About

Mike Cheng-Yu Lee is a new generation of pianists who is at home performing on historical pianos that span the early-18th to the 20th centuries. His performances have garnered attention for the fresh perspectives they bring to familiar repertoire. For his debut recital in Australia he received a rare five-star review in Limelight Magazine: “Try as one might, it was hard to avoid cliché responses like ‘stunning’, even ‘electrifying’. I don’t think I have heard a Mozart recital quite like this. I heard things in Mozart’s music I had never thought possible and certainly had never encountered before.”
As a chamber musician, Mike regularly collaborates with both modern and historical performers and ensembles. To date, he has appeared as soloist with Michael Tilson Thomas and collaborated with musicians from the Formosa, Juilliard, and Aizuri quartets among others.

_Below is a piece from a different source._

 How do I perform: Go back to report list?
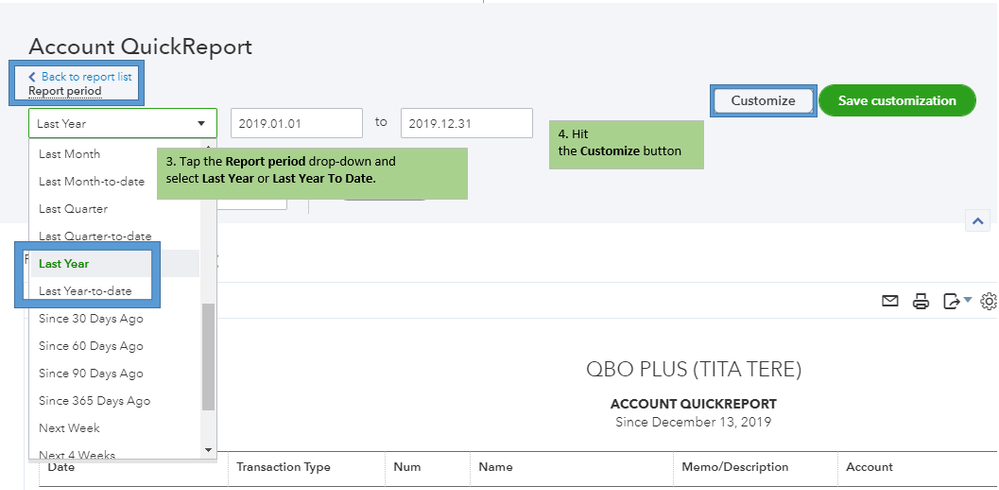tap(80, 77)
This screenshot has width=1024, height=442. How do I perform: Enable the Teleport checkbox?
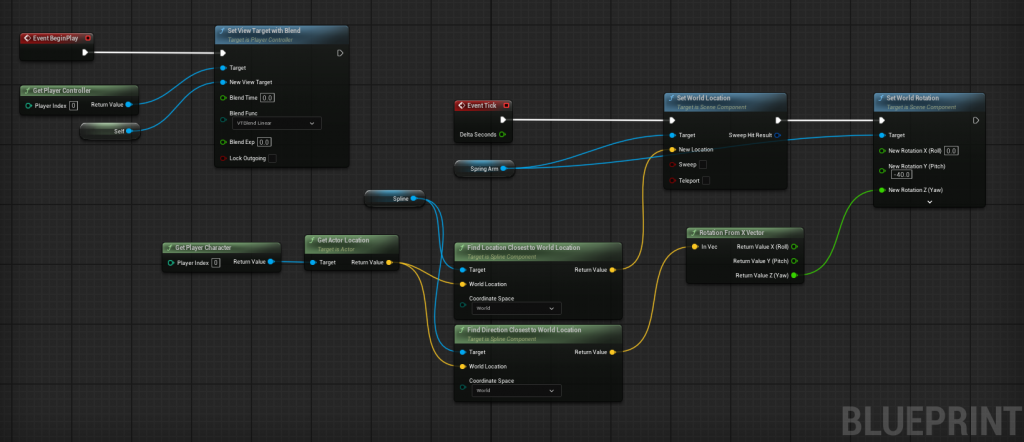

Experienced at coaching modern performers, Mike is regularly invited to teach and perform at some of the most prominent music schools and institutions around the world. Recent engagements include invitations from the International Chopin Competition on Period Instruments to be artist-faculty at its 2023 Masterclasses, the Smithsonian Institution to be faculty at its 2023 Beethoven Academy, and the Curtis Institute, Royal Academy of Music, Eastman, University of Southern California, UCLA, Western Australian Academy of Performing Arts, among others. In summer of 2023 Mike will make his ToneBase debut where he will introduce historical pianos to the leading online learning platform's more than 8000 subscribers.
In more recent years, Mike has assumed the management and curatorship of important instrument collections. In 2017-19 he was director of the Australian National University Keyboard Institute, overseeing the maintenance and curricular application of the southern hemisphere's largest collection of historical pianos. From 2020-23 he was Artist/Scholar-in-Residence at the Cornell Center for Historical Keyboards where he divided his work between performance, scholarship, and administration. There he developed collaborative artistic and educational programs within a research-university environment, taught into Cornell's DMA program, and curated the center's historical piano collection. Over the years he has had the privilege to learn privately from instrument builders such as Rodney Regier, Paul McNulty, Thomas and Barbara Wolf.
In 2015-17 he was Visiting Assistant Professor of Music Theory at Indiana University–Bloomington. As a published scholar, Mike's interests lie at the intersection between music theory and analysis, performance studies, and organology. To date he has published on aspects of form, meter, and tempo in Schubert (Music Theory Online) and has a forthcoming article in 19th-Century Music that develops a hermeneutic interpretation of Chopin's E-minor prelude drawing on autograph studies, analysis and performance, and biographical studies. Mike has additionally contributed writings to 18th-Century Music and Early Music America Magazine.
A graduate of the Yale School of Music, Mike holds a Ph.D. in musicology from Cornell University with a dissertation that was awarded the department of music's Donald J. Grout Memorial Dissertation Prize. His teachers include Boris Berman, Michael Friedmann, Malcolm Bilson, and the Haydn scholar James Webster.